BEGIN
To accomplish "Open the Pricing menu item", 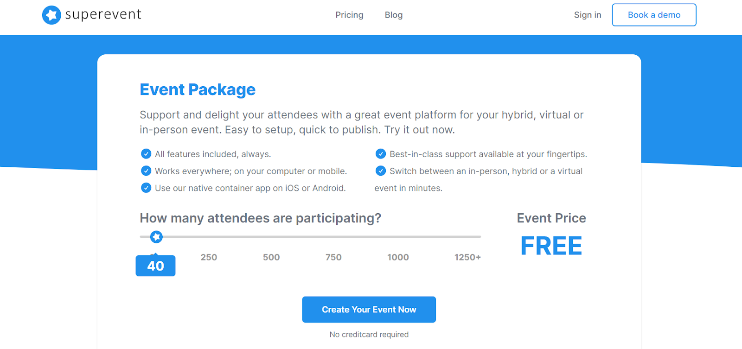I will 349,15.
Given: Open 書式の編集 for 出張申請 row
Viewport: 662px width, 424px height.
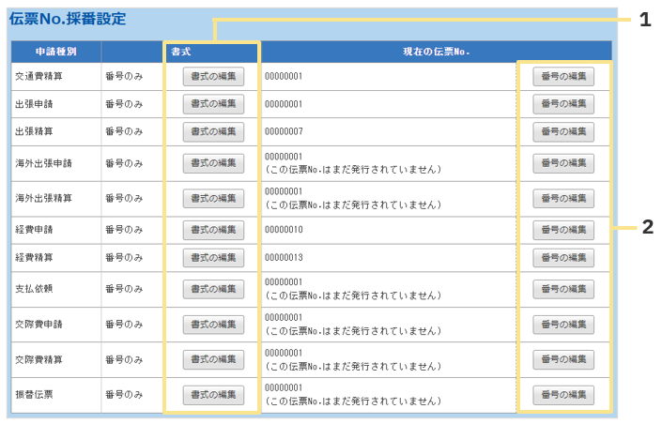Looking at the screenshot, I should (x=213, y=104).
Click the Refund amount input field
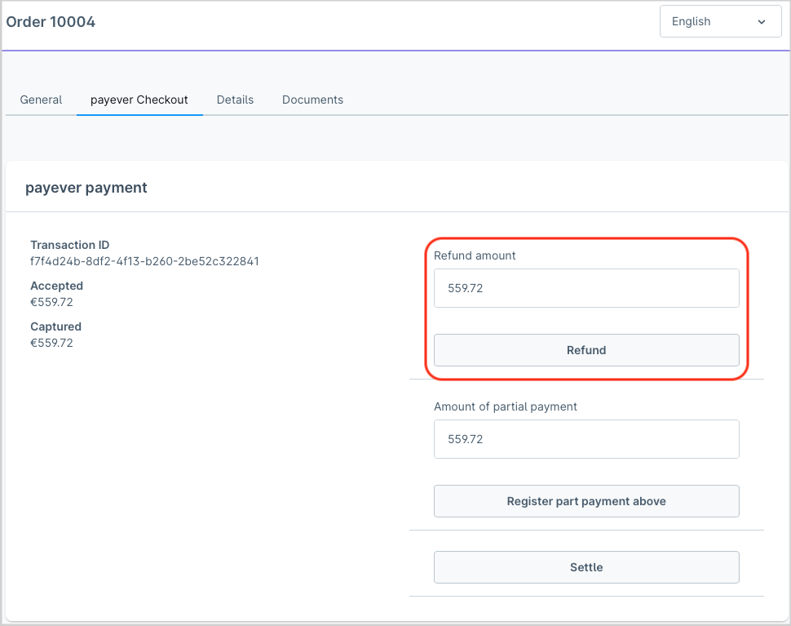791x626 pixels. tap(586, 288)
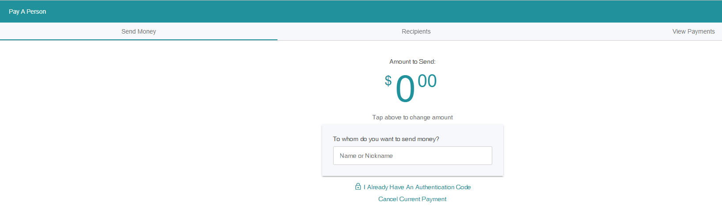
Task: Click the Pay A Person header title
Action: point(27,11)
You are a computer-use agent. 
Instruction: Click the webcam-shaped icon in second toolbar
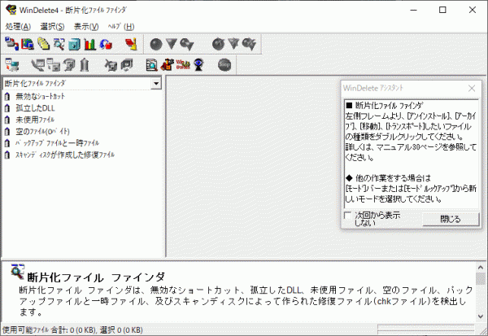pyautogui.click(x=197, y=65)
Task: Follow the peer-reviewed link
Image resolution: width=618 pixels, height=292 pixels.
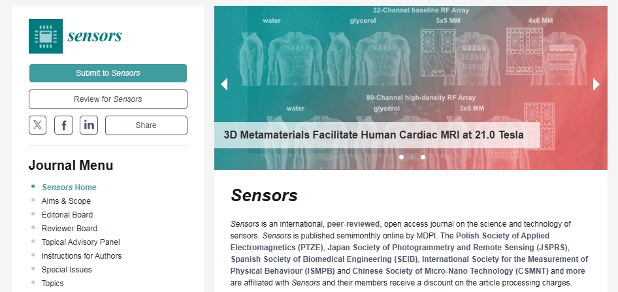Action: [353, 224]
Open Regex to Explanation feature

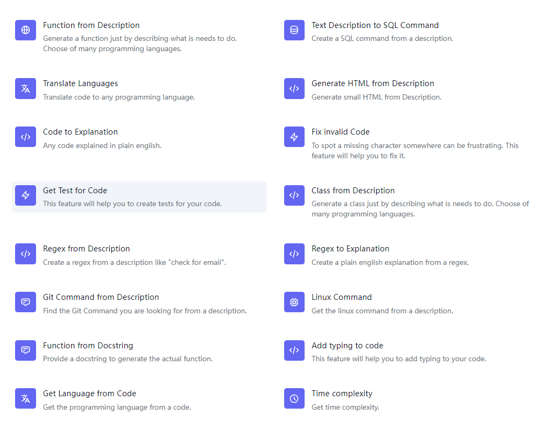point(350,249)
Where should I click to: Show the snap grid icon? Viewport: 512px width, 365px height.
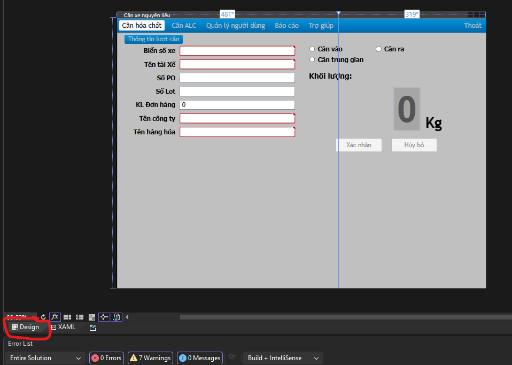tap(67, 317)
END
__TASK GOAL__.
Pictures stay out of this copy. Retype exactly the lines from the one with "Viewport: 662px width, 424px height." through the last line of the data, both ends included, and nothing more.

__RESPONSE AREA__.
Viewport: 662px width, 424px height.
Looking at the screenshot, I should (x=213, y=104).
Click the Refund amount input field
791x626 pixels. tap(586, 288)
Task: Click the Pay A Person header title
Action: point(27,11)
You are a computer-use agent. 
Instruction: Click the webcam-shaped icon in second toolbar
pyautogui.click(x=197, y=65)
Task: Follow the peer-reviewed link
Image resolution: width=618 pixels, height=292 pixels.
Action: [353, 224]
Open Regex to Explanation feature

point(350,249)
Where should I click to: Show the snap grid icon? Viewport: 512px width, 365px height.
tap(67, 317)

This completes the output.